═════ Stored data
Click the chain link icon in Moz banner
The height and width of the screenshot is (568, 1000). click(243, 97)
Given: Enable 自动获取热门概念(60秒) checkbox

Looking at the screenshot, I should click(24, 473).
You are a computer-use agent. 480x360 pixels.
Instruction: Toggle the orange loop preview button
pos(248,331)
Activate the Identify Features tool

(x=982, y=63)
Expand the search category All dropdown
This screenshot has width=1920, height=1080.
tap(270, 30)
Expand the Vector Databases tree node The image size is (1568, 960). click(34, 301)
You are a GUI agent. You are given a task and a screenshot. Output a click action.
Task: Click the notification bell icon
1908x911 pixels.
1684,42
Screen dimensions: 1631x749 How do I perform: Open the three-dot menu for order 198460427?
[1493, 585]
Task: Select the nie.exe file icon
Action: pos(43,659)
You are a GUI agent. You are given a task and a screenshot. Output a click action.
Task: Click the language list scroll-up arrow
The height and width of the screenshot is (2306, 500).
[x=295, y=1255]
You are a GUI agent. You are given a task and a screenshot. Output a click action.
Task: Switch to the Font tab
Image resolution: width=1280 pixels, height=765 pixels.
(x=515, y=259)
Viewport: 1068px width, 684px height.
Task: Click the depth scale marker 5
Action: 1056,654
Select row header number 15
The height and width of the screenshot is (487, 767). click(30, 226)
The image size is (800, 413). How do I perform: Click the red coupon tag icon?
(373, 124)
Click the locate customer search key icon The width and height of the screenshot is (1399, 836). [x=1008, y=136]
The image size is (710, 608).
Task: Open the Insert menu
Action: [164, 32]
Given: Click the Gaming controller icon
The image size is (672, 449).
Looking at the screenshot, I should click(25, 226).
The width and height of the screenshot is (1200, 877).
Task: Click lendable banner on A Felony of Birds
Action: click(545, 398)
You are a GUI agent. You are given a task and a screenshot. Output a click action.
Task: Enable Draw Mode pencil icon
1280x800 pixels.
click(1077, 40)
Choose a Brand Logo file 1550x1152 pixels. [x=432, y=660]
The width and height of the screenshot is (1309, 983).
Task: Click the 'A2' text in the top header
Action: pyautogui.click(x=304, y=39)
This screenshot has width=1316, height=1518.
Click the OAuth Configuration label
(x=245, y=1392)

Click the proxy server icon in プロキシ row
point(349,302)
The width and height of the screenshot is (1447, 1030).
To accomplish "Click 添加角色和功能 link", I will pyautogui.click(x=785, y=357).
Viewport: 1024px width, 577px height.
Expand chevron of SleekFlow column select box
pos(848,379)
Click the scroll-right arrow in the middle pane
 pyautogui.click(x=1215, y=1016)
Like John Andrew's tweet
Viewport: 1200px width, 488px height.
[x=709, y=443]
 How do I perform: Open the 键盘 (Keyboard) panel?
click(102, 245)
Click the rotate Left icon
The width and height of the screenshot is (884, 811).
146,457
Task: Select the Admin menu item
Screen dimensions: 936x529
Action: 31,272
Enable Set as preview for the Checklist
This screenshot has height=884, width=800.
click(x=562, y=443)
══════════
> Task goal: Give again, exactly as written, the lines running from the first line of the data above through the line that contains "You are a computer-use agent. 480x360 pixels.".

> Answer for the task:
Click the chain link icon in Moz banner
The height and width of the screenshot is (568, 1000). click(243, 97)
Given: Enable 自动获取热门概念(60秒) checkbox

Looking at the screenshot, I should click(24, 473).
You are a computer-use agent. 480x360 pixels.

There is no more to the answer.